ENTRIES SHOWN ->
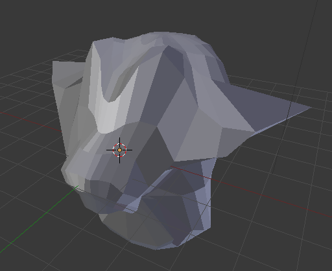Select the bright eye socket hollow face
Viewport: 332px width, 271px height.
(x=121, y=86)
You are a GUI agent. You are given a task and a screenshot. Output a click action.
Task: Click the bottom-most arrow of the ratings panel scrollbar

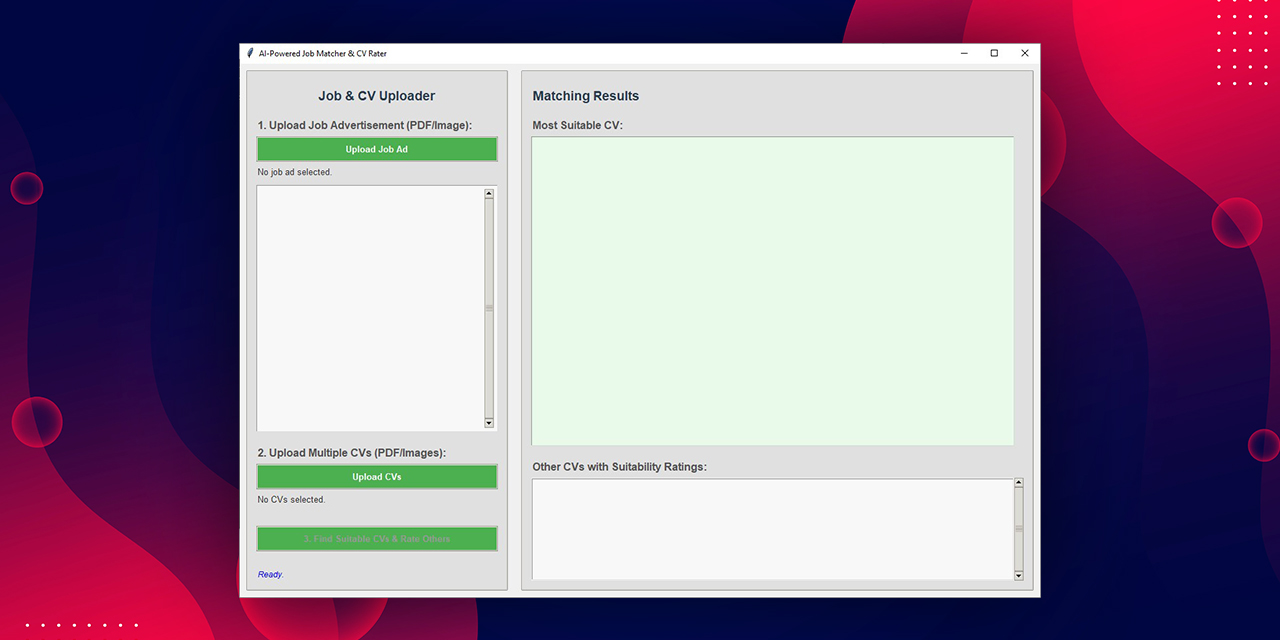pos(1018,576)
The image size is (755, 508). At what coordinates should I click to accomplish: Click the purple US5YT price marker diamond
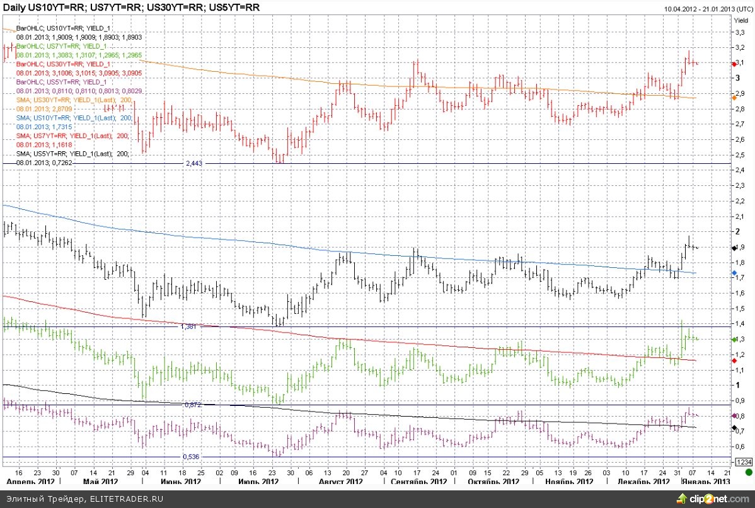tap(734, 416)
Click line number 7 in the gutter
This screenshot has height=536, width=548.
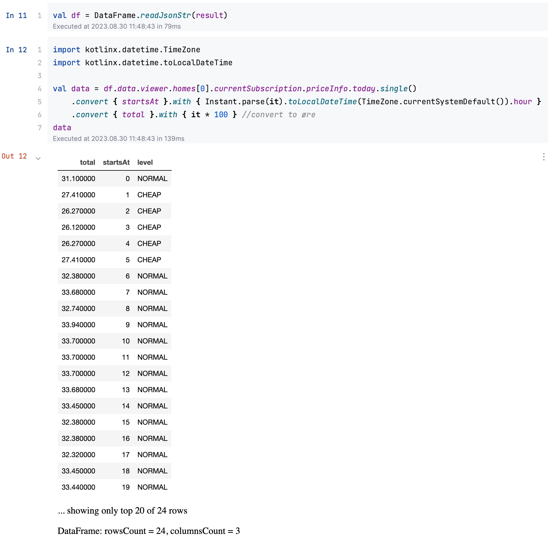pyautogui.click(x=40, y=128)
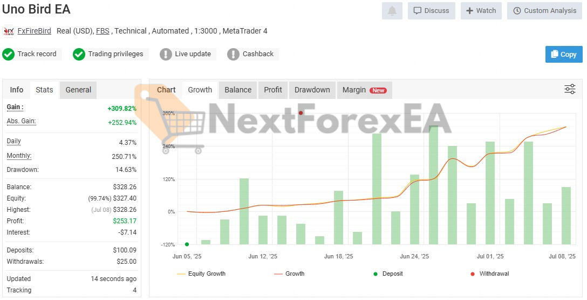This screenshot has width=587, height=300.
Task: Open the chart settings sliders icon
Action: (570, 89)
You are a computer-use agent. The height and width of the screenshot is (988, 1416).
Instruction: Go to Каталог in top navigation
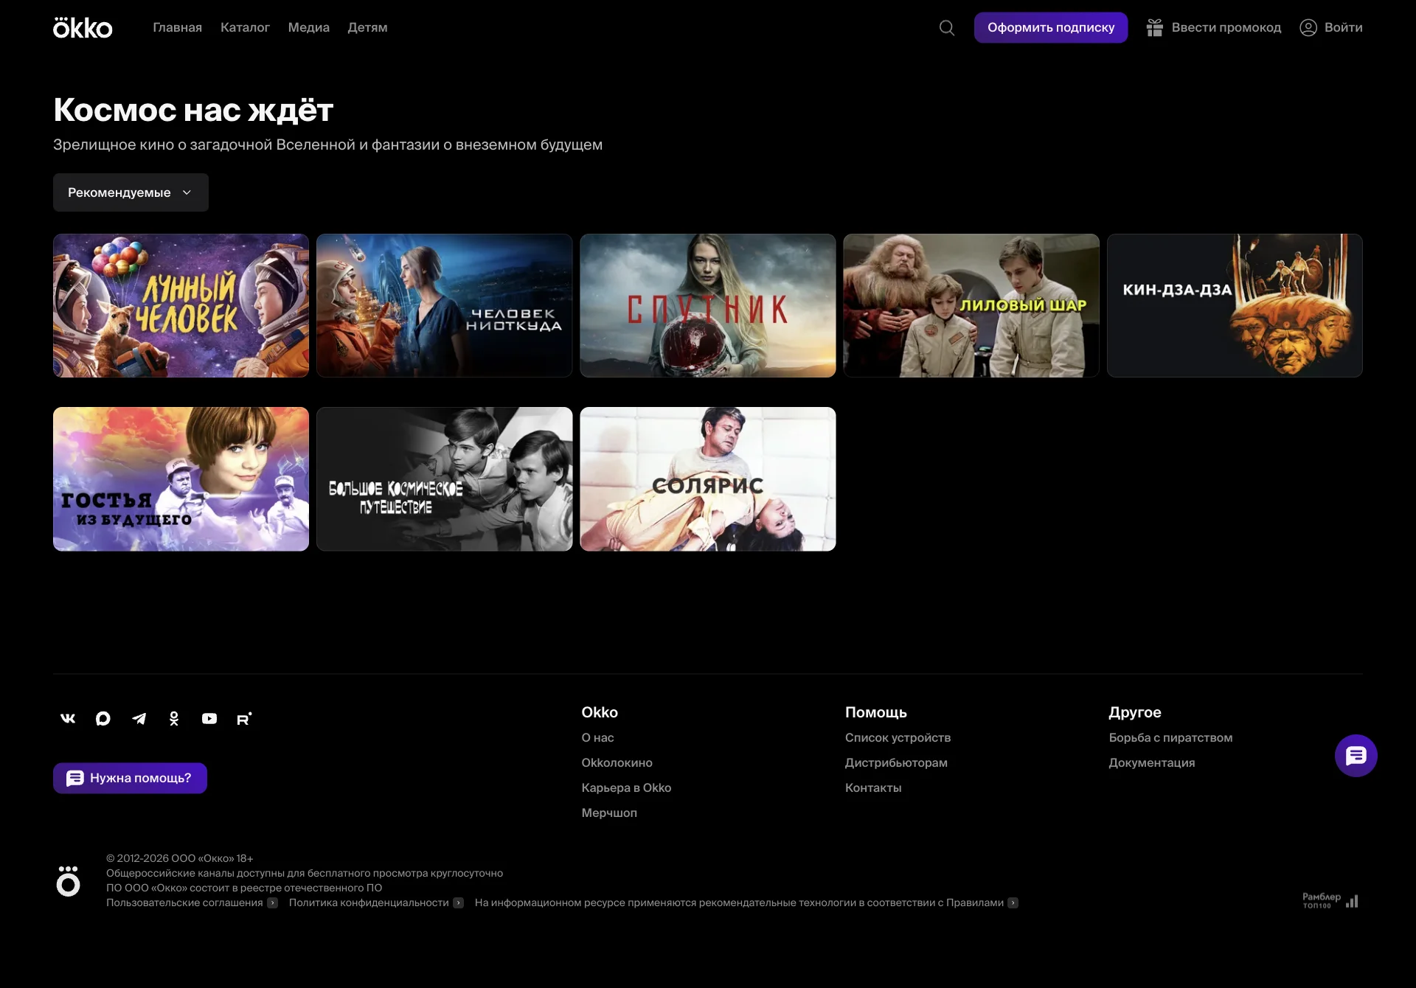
==
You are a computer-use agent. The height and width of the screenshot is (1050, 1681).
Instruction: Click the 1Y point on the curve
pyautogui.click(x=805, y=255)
--
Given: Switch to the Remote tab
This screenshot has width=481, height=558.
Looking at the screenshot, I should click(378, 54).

TASK STATEMENT -> Copy out the part of the material that starts with the line containing "You are a GUI" and ends with the line containing "Instruction: Go to Каталог in top navigation", including both of those lines. Leave the pictures out of your copy.

ANSWER BELOW ->
You are a GUI agent. You are given a task and a screenshot. Output a click action.
Task: Click the bottom-most arrow of the ratings panel scrollbar

pos(1018,576)
The image size is (755, 508). At what coordinates should I click to accomplish: Click the purple US5YT price marker diamond
tap(734, 416)
Click line number 7 in the gutter
This screenshot has height=536, width=548.
pyautogui.click(x=40, y=128)
This screenshot has width=587, height=300.
Task: Open the chart settings sliders icon
Action: (570, 89)
You are a computer-use agent. The height and width of the screenshot is (988, 1416).
Instruction: Go to Каталог in top navigation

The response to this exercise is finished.